(GOAL)
Count the lines in the entries below that contain the word "green", and reply with that number alone.

Stored data entries
>>>

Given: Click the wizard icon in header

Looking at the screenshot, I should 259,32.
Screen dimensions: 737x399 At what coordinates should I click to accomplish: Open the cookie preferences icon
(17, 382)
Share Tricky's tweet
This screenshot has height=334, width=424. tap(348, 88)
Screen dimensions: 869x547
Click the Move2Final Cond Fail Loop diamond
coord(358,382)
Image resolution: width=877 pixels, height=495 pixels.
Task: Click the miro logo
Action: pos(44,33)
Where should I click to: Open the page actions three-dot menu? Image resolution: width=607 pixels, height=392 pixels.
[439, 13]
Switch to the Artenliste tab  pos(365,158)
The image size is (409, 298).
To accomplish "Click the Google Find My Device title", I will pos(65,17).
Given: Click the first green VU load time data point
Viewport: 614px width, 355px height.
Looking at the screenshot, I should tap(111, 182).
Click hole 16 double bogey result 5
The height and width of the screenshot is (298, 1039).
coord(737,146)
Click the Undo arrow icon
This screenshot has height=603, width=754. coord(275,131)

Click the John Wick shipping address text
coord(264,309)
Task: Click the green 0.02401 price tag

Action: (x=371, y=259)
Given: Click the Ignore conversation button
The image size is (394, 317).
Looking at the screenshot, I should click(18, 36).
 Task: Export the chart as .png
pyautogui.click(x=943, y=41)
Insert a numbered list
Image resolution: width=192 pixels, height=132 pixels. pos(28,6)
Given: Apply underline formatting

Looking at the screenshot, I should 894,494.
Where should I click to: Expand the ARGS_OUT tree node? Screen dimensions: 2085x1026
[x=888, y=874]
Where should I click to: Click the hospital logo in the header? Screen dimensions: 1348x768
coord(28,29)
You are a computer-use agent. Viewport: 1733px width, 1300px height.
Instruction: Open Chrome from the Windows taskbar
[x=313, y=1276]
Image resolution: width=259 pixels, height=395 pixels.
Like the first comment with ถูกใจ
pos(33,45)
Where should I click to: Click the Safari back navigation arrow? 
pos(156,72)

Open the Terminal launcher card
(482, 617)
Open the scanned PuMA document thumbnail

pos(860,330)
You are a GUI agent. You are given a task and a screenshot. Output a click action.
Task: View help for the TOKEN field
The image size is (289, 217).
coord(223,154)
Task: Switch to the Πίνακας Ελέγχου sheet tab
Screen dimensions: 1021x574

<<<

(FINISHED EXERCISE)
2